*EXERCISES TO COMPLETE:*
a) From the passage on serving as a citizen legislator below, list the personal costs it names as coming with serving as an elected official.
b) Answer these questions using the passage on serving as a citizen legislator below:
(i) In which decades of life does the passage say most legislators are serving?
(ii) Where does the passage say the things that affect the direction the state takes happen?
(iii) What does the passage say public service should be considered?

— BEGIN EXCERPT PROVIDED —

By AlaskaWatchman.com

I’m often asked how difficult it is working multiple jobs as a citizen legislator. No surprise, it’s challenging. Regardless of what some believe, for many legislators, serving as an elected official comes at significant personal cost. Lost income, lost family time, and the stress of trying to represent tens of thousands of Alaskans with very diverse views and issues.

Most legislators are serving in their 30’s, 40’s and 50’s during the prime career building and earning years of life.  Ironically, as I’ll explain later, that’s precisely why they are important. Unless they are bent on being a career politician, it’s not an easy decision to put a career on hold, or balance the demands of a second job needed to pay the bills when not in session.

I sometimes wonder, though, is it worth the cost, the sacrifice? And the stubbornly persistent answer I can’t escape is always the same – of course it is. What happens in Juneau regarding the direction our state takes affects us all. What my children and grandchildren inherit from us is what drives me, I want to leave it better than I found it. Public service should be considered a privilege not a prize.

— END EXCERPT PROVIDED —
— BEGIN EXCERPTED DATA —

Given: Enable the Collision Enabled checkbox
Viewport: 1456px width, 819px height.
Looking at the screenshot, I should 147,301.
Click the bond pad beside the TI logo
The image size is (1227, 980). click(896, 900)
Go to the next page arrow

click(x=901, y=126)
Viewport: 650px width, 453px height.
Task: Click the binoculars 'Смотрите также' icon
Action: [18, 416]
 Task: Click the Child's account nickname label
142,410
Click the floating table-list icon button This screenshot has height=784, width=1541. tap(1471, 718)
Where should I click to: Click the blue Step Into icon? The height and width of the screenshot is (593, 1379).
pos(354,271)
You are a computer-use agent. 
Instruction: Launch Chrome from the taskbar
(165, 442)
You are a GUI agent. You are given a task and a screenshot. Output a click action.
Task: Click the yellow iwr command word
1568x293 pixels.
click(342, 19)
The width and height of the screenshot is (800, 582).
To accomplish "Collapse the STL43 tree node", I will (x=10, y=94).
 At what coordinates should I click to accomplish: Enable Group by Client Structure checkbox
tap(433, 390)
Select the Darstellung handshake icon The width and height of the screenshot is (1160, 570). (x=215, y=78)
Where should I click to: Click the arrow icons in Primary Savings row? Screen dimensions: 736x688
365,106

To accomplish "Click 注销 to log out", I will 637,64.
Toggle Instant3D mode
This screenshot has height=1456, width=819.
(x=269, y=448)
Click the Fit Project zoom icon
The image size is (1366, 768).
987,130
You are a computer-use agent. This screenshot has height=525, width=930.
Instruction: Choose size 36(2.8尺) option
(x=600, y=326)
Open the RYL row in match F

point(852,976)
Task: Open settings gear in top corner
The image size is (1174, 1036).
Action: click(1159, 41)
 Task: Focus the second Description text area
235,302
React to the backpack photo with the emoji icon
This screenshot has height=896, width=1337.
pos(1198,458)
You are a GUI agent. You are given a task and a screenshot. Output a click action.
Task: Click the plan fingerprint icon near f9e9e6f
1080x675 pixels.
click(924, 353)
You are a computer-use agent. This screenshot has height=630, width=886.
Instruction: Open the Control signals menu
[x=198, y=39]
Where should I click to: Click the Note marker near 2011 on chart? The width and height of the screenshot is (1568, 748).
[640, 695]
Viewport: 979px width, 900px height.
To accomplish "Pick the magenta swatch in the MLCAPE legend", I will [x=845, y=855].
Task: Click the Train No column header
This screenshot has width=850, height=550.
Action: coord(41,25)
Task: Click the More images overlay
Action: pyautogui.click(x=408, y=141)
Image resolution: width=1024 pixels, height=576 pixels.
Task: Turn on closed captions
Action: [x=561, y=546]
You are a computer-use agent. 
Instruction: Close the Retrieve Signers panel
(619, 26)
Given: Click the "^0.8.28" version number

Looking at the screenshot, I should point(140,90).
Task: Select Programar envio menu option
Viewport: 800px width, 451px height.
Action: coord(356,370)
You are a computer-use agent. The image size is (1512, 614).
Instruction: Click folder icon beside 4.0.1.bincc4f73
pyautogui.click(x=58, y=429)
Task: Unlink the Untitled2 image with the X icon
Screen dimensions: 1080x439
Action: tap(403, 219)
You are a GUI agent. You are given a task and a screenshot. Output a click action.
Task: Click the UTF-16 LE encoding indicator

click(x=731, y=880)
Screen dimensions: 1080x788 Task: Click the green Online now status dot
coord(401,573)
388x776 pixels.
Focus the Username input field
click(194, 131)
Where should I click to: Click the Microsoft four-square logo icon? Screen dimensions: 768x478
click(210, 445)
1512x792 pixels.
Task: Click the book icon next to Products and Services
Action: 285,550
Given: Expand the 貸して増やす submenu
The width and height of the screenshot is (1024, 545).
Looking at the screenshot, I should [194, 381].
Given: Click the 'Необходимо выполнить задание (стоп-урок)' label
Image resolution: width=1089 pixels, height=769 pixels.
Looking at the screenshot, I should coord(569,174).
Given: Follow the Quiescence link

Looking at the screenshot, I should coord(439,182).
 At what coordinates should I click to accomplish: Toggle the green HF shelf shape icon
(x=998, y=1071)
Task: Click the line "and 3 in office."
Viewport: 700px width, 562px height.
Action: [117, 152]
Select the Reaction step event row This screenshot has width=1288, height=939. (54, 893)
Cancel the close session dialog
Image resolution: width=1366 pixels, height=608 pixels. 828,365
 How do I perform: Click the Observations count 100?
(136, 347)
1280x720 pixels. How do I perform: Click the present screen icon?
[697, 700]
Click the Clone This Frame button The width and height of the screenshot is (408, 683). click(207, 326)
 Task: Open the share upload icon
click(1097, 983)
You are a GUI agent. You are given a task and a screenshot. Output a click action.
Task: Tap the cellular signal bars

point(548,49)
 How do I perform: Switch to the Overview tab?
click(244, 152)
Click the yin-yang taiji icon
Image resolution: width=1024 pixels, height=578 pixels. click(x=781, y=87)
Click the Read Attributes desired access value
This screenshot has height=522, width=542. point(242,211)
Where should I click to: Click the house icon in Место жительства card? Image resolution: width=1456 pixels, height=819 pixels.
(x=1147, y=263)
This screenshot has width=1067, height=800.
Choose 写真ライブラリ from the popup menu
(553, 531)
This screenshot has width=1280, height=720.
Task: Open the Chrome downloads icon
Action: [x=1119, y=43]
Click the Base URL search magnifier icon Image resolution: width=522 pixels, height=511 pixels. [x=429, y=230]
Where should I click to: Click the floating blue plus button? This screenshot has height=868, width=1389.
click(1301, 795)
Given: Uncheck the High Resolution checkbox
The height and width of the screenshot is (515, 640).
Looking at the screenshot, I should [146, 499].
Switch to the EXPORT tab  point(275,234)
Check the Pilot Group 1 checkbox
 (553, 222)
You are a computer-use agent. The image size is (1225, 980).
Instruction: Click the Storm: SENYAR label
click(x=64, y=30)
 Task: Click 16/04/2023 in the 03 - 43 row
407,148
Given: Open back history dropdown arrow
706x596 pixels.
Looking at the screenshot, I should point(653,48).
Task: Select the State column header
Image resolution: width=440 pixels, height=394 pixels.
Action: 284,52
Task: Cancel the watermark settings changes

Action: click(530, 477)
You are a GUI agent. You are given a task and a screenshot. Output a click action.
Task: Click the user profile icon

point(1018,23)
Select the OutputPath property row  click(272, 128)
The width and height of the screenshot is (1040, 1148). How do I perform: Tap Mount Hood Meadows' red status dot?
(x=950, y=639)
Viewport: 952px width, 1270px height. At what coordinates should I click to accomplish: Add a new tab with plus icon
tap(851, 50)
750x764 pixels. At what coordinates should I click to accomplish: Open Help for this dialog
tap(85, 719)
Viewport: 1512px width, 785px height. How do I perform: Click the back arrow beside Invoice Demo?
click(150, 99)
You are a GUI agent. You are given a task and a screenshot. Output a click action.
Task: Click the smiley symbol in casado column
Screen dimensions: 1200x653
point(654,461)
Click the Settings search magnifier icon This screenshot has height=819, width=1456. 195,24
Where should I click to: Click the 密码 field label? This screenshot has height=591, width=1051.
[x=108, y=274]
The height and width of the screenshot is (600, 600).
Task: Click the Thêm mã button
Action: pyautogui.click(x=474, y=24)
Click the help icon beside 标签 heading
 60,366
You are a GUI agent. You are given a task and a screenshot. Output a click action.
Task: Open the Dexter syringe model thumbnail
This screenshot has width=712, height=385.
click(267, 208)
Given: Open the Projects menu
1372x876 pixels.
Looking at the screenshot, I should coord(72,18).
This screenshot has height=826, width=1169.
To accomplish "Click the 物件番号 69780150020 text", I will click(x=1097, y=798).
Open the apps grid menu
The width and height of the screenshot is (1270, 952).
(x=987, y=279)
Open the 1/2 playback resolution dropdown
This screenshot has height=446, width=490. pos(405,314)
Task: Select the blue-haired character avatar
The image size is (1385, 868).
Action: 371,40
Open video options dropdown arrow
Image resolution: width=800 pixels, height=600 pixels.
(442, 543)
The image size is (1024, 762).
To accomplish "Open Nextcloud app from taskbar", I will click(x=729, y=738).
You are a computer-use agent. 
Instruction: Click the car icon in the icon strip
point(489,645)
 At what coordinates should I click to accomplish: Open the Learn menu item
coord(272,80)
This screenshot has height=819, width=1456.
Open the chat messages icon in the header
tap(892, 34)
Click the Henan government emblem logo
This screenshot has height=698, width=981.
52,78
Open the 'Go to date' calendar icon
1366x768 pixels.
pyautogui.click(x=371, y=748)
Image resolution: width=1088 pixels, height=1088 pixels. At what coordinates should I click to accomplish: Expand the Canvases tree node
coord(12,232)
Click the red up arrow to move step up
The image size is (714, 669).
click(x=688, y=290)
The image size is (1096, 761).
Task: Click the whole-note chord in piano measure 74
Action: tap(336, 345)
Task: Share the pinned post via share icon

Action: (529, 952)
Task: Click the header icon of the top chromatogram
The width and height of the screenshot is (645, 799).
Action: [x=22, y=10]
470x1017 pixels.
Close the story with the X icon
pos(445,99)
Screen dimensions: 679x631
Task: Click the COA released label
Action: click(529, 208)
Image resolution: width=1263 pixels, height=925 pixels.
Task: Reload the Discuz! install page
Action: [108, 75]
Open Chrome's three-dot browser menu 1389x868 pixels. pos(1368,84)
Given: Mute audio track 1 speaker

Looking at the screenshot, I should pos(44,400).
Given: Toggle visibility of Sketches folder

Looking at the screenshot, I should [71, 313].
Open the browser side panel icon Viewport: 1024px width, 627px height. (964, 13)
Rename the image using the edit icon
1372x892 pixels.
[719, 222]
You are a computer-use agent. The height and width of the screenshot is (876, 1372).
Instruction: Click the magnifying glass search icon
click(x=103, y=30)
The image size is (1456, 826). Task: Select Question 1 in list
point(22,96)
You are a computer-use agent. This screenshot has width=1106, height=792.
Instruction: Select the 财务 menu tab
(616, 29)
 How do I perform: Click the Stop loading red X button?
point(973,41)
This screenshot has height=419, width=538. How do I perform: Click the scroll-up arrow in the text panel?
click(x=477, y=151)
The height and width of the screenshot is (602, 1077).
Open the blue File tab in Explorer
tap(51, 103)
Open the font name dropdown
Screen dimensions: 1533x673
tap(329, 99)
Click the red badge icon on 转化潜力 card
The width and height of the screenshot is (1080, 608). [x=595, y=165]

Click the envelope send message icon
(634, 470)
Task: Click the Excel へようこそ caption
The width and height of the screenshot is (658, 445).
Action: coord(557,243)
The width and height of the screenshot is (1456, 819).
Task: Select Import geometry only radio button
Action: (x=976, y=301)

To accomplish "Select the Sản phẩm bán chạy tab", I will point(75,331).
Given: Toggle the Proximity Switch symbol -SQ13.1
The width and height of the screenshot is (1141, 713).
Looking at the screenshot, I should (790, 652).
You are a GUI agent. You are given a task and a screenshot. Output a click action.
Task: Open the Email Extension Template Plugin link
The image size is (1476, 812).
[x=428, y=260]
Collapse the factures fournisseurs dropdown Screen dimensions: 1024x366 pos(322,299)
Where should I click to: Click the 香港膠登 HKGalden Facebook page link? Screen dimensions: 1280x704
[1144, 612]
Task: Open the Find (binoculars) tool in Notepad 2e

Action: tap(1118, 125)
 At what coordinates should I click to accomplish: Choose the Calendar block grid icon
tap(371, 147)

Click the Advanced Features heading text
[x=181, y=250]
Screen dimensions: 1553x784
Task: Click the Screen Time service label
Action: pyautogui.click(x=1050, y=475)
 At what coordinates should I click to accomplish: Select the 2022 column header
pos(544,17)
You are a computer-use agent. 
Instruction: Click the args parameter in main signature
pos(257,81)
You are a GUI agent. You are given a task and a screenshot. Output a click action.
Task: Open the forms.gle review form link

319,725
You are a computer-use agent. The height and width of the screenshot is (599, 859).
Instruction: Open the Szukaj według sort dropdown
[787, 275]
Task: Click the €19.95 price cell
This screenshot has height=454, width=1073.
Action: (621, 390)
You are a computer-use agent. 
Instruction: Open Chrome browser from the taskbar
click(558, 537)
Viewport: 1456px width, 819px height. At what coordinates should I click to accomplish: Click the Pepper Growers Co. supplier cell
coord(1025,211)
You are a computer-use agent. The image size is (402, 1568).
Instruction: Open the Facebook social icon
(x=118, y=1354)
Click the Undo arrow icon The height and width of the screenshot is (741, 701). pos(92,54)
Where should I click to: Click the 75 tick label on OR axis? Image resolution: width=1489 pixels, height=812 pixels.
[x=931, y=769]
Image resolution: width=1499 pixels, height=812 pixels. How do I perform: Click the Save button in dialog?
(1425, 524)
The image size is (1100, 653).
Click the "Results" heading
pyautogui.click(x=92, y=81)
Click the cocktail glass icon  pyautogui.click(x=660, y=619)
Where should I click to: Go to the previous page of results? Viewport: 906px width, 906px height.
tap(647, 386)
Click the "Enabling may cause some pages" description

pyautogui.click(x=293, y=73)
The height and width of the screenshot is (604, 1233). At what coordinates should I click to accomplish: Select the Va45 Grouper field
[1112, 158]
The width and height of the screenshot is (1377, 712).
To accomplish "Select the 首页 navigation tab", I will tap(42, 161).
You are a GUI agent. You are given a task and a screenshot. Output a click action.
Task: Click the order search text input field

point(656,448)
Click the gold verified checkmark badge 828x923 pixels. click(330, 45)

— END EXCERPTED DATA —

*TASK RESPONSES:*
a)
- Lost income
- Lost family time
- The stress of trying to represent tens of thousands of Alaskans with very diverse views and issues

b)
(i) Their 30's, 40's and 50's.
(ii) In Juneau.
(iii) A privilege, not a prize.